Pesquisa Veterinária Brasileira ◽

10.1590/s0100-736x2015000300004 ◽

2015 ◽

Vol 35 (3) ◽

pp. 230-236 ◽

Cited By ~ 1

Author(s):

Vânia F. Lemos ◽

Eduardo L.S. Guaraná ◽

José A.B. Afonso ◽

José J. Fagliari ◽

Paulo C. Silva ◽

...

Keyword(s):

Mammary Gland ◽

Biochemical Characterization ◽

Production Systems ◽

Polyacrylamide Gel Electrophoresis ◽

Whey Proteins ◽

Sodium Dodecyl ◽

Acid Glycoprotein ◽

Milk Samples ◽

Lactation Stage ◽

Potential Biomarkers

The study aimed to identify potential biomarkers of mammary gland infection in Santa Inês sheep. Commercial flocks of sheep provided the same hygiene, sanitary, and nutritional management under semi-intensive production systems were monitored during the lactation stage-and assessed 15, 30, 60, and 90 days after delivery (through the end of lactation and weaning). The California Mastitis Test (CMT) was performed on the mammary glands.

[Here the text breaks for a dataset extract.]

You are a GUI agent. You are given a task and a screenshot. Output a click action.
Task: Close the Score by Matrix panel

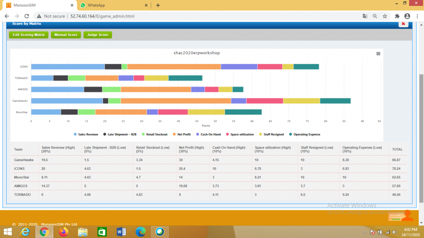pos(403,24)
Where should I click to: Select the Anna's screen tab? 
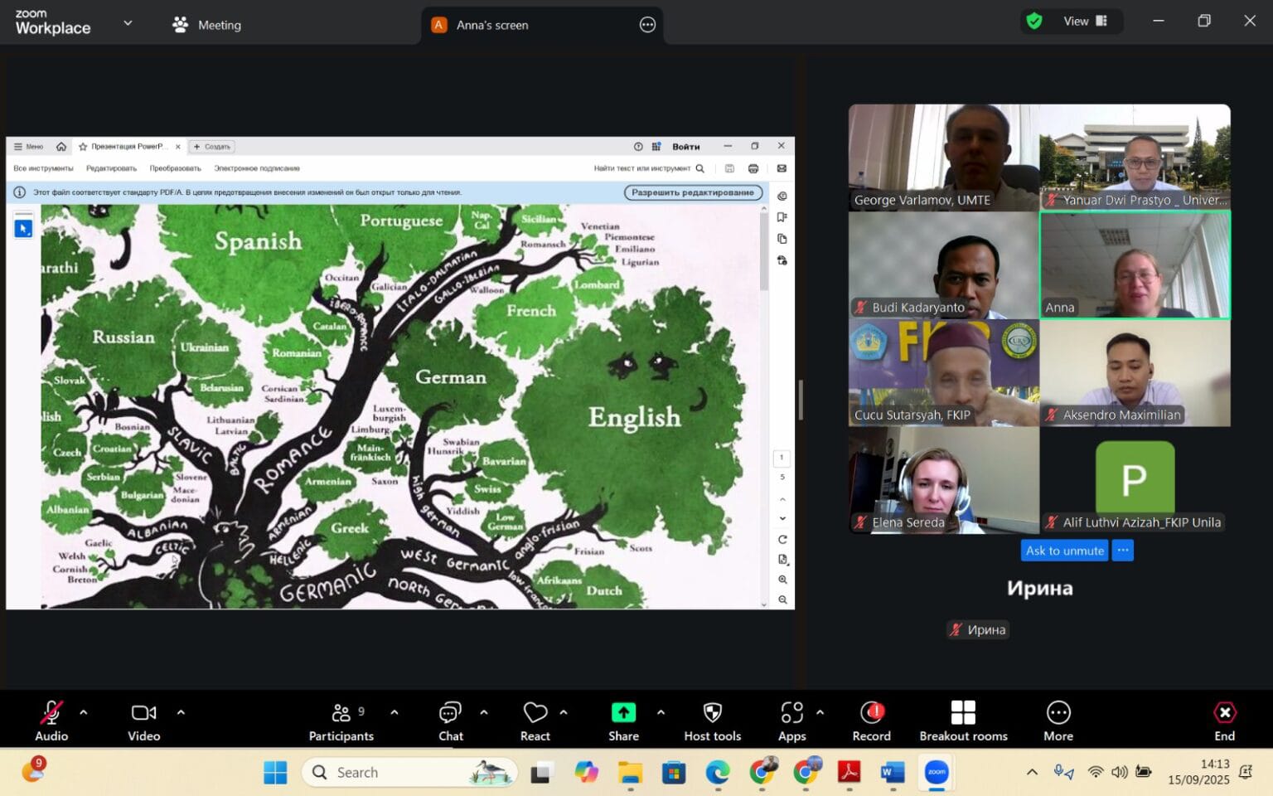491,25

Milk was collected for bacterial examination and protein analysis. Bacterial culture and biochemical characterization of the samples were performed. Forty-two milk samples from healthy glands (negative CMT and bacterial testing) and 43 milk samples from infected glands (positive CMT and bacterial testing) taken at the predefined time points were assessed. A rennin solution was used to obtain the whey. The proteins analysis was performed using sodium dodecyl sulfate-polyacrylamide gel electrophoresis (SDS-PAGE), which allowed for the quantification of nine whey proteins produced in healthy glands: serum albumin, lactoferrin, IgA, IgG heavy-chain (IgG HC), IgG light-chain (IgG LC), total IgG (IgG HC + IgG LC), α-lactalbumin, β-lactoglobulin, protein with MW 15.000 Da, protein with MW 29.000 Da and eleven whey proteins secreted by infected glands, including haptoglobin and α-1-acid glycoprotein. A comparison of whey proteins between healthy and infected glands showed increases (P<0.05) in the secreted and total contents of all proteins, except for IgG LC and α-lactoalbumin. The most significant changes were observed in α-1-acid glycoprotein, lactoferrin and haptoglobin, which showed three-, five-, and seven-fold increases in secretion, respectively. This study showed that haptoglobin, α-1-acid glycoprotein, lactoferrin, albumin, and the IgA and IgG immunoglobulins may serve as potential biomarkers for mammary gland infection in sheep.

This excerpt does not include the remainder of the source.